Johnson & Johnson’s ruling shows that the Texas Two-Step and similar strategies are not “guaranteed to run smoothly,” King wrote.
The judge also referred to an amicus brief that argued that the bankruptcy of 3M subsidiary Aearo, which was filed over claims by veterans who claim their combat earbuds caused hearing loss, rigged the bankruptcy code.
“But in recent years, large and solvent corporations have managed to circumvent this debtor-centric goal and gain protection from large claims for damages without having to file for bankruptcy themselves,” King wrote. “It is precisely this type of manipulation of the bankruptcy law – and by extension, the Article I bankruptcy courts – that lies at the heart of this important appeal.”
King’s dissenting opinion may ultimately prove to be the dominant theory, Tobias said.
“I think Judge King might have the edge,” he said.
For now, however, the ruling makes the Fourth Circuit a more attractive venue for Two-Step companies, he said.
The decision comes at a time when the debate over the Texas Two-Step process is burgeoning. Some feel it offers a more efficient option than the traditional court tort system for companies that are financially healthy but are struggling with massive tort liability claims. Opponents say it improperly exploits legal tools designed for what the bankruptcy law calls an “honest but unfortunate debtor.”
“There’s just some longstanding tenets of bankruptcy law that are being turned on their head by the manipulation of the process,” said Barbara Houser, former chief judge of the U.S. Bankruptcy Court in the Northern District of Texas, who currently serves as the chief mediator in high-profile bankruptcies.
A circuit split?
The Aearo case has already been cleared for direct appeal to the Seventh Circuit. If the Seventh Circuit takes up the case and rules in Aearo’s favour, it could split the circuit with the Third Circuit.
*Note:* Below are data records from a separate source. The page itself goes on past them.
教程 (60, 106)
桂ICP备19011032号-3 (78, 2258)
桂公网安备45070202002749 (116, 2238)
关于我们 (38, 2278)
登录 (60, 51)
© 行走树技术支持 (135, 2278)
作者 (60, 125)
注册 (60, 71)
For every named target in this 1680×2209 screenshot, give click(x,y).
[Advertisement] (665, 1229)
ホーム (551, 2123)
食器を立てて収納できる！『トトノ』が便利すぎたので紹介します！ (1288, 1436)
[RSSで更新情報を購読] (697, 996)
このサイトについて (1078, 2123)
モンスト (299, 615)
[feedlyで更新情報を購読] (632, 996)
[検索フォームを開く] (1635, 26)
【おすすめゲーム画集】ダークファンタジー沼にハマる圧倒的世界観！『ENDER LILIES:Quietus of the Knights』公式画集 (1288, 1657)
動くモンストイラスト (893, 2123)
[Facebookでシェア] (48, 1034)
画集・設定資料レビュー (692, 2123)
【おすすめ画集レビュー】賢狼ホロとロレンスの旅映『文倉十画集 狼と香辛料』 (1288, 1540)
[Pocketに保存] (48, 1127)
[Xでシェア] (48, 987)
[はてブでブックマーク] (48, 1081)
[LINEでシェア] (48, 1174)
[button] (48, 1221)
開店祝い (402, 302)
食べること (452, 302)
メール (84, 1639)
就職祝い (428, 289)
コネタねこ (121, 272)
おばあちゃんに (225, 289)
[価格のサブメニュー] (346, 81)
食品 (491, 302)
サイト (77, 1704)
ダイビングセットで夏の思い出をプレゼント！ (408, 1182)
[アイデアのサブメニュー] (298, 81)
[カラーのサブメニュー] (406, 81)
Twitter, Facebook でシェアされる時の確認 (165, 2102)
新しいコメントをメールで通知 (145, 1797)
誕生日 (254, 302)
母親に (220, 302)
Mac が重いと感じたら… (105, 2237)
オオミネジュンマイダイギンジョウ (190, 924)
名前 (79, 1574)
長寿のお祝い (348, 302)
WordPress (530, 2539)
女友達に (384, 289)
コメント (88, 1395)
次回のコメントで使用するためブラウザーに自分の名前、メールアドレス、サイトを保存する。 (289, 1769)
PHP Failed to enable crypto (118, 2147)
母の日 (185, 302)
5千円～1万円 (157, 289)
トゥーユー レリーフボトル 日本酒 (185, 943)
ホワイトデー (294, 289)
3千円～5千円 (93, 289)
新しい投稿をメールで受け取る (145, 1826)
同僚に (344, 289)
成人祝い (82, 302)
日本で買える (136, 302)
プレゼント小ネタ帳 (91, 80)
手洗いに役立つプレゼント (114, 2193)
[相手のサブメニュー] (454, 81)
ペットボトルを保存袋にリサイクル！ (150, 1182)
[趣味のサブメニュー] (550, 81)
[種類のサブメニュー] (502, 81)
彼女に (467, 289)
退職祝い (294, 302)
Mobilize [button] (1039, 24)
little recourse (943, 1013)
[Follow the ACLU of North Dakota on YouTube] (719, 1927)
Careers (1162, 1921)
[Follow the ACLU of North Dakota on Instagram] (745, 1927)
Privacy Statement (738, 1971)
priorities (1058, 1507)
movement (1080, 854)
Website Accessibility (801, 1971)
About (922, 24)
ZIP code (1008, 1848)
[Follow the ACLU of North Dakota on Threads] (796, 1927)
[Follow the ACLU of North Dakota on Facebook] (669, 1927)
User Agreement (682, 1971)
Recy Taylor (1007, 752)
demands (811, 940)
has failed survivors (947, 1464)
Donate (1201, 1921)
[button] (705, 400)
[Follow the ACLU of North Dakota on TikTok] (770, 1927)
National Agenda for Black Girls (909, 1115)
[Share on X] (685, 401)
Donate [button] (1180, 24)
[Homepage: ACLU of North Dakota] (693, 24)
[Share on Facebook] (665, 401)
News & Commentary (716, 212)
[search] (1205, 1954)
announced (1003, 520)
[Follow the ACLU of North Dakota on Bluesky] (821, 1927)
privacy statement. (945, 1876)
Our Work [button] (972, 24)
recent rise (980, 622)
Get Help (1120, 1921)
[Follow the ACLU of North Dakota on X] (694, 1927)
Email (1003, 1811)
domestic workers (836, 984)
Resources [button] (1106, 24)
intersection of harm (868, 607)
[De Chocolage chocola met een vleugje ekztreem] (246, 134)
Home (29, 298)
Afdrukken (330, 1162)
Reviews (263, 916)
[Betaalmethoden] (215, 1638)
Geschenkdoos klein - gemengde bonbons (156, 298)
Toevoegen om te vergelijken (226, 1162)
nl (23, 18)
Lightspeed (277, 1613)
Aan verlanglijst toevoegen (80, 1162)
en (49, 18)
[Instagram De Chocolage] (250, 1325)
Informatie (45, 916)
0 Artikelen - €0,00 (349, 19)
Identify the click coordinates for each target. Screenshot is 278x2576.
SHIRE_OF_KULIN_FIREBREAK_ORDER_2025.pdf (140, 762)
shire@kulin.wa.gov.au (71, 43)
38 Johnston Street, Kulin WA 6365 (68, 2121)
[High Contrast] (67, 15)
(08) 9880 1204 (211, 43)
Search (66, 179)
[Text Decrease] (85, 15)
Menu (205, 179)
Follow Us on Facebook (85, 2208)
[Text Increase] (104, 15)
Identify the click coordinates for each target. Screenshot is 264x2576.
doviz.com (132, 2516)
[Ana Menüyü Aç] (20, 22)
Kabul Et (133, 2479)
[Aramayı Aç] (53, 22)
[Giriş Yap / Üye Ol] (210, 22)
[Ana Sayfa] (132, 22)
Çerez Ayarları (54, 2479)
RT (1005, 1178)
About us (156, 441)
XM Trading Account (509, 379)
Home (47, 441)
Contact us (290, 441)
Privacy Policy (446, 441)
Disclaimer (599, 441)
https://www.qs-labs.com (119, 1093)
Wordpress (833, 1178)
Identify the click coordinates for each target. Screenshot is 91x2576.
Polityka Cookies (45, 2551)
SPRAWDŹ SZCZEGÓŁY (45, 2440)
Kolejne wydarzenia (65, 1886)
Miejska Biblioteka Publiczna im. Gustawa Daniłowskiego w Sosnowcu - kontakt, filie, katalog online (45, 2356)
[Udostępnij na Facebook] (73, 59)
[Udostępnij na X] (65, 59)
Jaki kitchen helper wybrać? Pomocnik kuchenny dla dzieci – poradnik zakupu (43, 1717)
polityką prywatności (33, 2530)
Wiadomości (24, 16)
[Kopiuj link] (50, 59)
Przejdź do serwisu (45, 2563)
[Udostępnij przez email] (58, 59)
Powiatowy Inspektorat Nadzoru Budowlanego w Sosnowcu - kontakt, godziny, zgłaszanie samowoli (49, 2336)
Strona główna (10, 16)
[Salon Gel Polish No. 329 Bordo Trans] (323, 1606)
That could put the issue on the Supreme Court’s radar, Keller said.
In the long run, the increasing attention being paid to the Texas Two-Step isn’t good news for its proponents, said Samir Parikh, a professor of bankruptcy law at Lewis & Clark.
“It was a clever idea and it worked as long as it stayed under the radar,” Parikh said. “Now that it’s off the radar, you can see it’s falling apart.”
The case is in Re: Bestwall, 4th Cir., No. 22-1127, 06/20/23.